Тенденция эта подмечается некоторыми исследователями, в особенности когда они в силу своего личного положения предопределены смотреть на этот феномен не только сквозь время, но и географически со стороны. Так, например, в своем наблюдении этого феномена в текстах русских литераторов — от Грибоедова до Гончарова — прав уже цитировавшийся нами западный исследователь — первый президент Чехословацкой республики Т. Г. Масарик: «Из героев сколько-нибудь деятельных не женится ни один. Чацкий, Онегин, Печорин любят, и сильно любят, но не женятся — ведь брак равнозначен концу даже наималейших устремлений, это могила всякой деятельности. Пушкин и Лермонтов анализируют тогдашнюю любовь и ее духовные и физические последствия — Гоголь к проблемам любви полностью равнодушен.
Женщины ничуть не лучше мужчин. Прямо отталкивающая фигура — Софья Фамусова, семнадцатилетняя московская модница, предающаяся сентиментальному платонизму с секретарем своего отца; и эта гусыня способна увлечь Чацкого, хоть и отнюдь не навсегда.
Татьяна как характер стоит высоко, но становится жертвой светских условностей, хочет сохранить физическую верность старому генералу, но еще не знает, что взаимоотношения мужчины и женщины подразумевают и духовную верность, и откровенность.

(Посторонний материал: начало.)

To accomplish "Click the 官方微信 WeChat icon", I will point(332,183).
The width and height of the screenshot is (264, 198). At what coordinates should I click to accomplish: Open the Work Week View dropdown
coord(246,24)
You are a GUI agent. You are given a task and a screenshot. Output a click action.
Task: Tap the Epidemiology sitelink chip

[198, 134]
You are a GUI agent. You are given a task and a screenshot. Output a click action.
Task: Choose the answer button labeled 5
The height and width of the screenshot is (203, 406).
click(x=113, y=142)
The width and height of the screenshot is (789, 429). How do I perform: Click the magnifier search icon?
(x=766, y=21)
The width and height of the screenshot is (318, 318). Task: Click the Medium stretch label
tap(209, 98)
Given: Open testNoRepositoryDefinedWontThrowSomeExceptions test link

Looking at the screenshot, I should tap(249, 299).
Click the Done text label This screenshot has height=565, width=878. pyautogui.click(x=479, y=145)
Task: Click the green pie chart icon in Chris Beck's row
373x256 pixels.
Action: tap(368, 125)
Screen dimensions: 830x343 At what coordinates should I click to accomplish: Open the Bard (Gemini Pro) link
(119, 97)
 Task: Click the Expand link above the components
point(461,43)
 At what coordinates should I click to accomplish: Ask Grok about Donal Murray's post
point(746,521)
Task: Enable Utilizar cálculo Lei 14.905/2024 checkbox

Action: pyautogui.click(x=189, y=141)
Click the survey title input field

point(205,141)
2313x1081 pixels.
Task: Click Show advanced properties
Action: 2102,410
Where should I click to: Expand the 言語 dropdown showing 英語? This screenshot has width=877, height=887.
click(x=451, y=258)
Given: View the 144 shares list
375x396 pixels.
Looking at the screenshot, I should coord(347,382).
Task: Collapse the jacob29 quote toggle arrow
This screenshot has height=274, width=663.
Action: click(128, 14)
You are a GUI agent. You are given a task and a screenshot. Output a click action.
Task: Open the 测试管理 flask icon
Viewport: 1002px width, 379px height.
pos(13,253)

Лермонтовские Бэла, княжна Мери и Вера являют собой различные оттенки и виды любви. Герой нашего времени некоторое время тешится любовью, которую ему дарует варварское дитя природы; увлекает его и львица из круга high life, но самое большое удовлетворение находит он в связи с женой своего знакомого. Тамара — идеал, выведенный путем абстракции из этих трех реальных женщин»[285]
.К сожалению, что касается любовных отношений и тем более отношений, скрепленных браком, привычная для нас аксиома такова: в России обыкновенно и даже прилично страдать. Но радоваться, созидать личное счастье, делать дело, в том числе востребованный обществом культурный или материальный продукт, считается не типичным и почти что невозможным. Гончаров эту традицию нарушил и поплатился непризнанием своих «положительных» героев. Неудачника и ленивца Обломова знают и любят все. А успешного (так и хочется сказать, «удачника». Да нет, к сожалению, в русском языке краткого и столь же емкого, как «неудачник», слова, что конечно же неспроста. —
В этой связи, говоря о национальной культурной парадигме как реальной проблеме, мы и в дальнейшем постараемся не упустить ее из поля зрения, сделать одним из предметов нашего рассмотрения. Предварительная же гипотеза в этом отношении такова. Фиксация в настоящем и будущие установки на неудачу, неуспех и страдание, на их чуть ли не фатальную предопределенность были не только отражением реального положения. В существенной мере они созданы известной линией в нашем духовном развитии, в дальнейшем продолженной советской идеологией, которая для оправдания основанного на насилии советского общественного строя нуждалась именно в такой безрадостной, безнадежной, лишенной какого бы то ни было позитива картине. Преодоление же безнадежности подавалось как возможное только одним — революционным — путем. Другой путь — личные усилия человека, эволюционное развитие, буржуазно-либеральное «постепенство», неукоснительное становление гражданского общества и правового государства, индивидуальные и общественные малые дела, — все это — исключающее революционное насилие — отвергалось и, для большей надежности, не обсуждалось вообще. Вердикт советской цензуры гласил: в русской литературе нет и не может быть отыскано ничего о позитивном строительстве страны и человека, кроме как путем революционного свержения старого строя. Мы, однако, полагаем, что это в русской культуре, литературе и философии в первую очередь, без сомнения, было.
В завершение анализа романа «Обломов» представляется важным отреагировать на предпринимавшиеся неоднократно попытки его истолкования как «истинно русского романа», а Илью Ильича Обломова интерпретировать как воплощение «русского национального менталитета». Одна из последних попыток такого рода предпринята в уже названном нами исследовании В. И. Мельника, в котором, кроме прочего, утверждается, что «Обломов» — истинно «православный роман».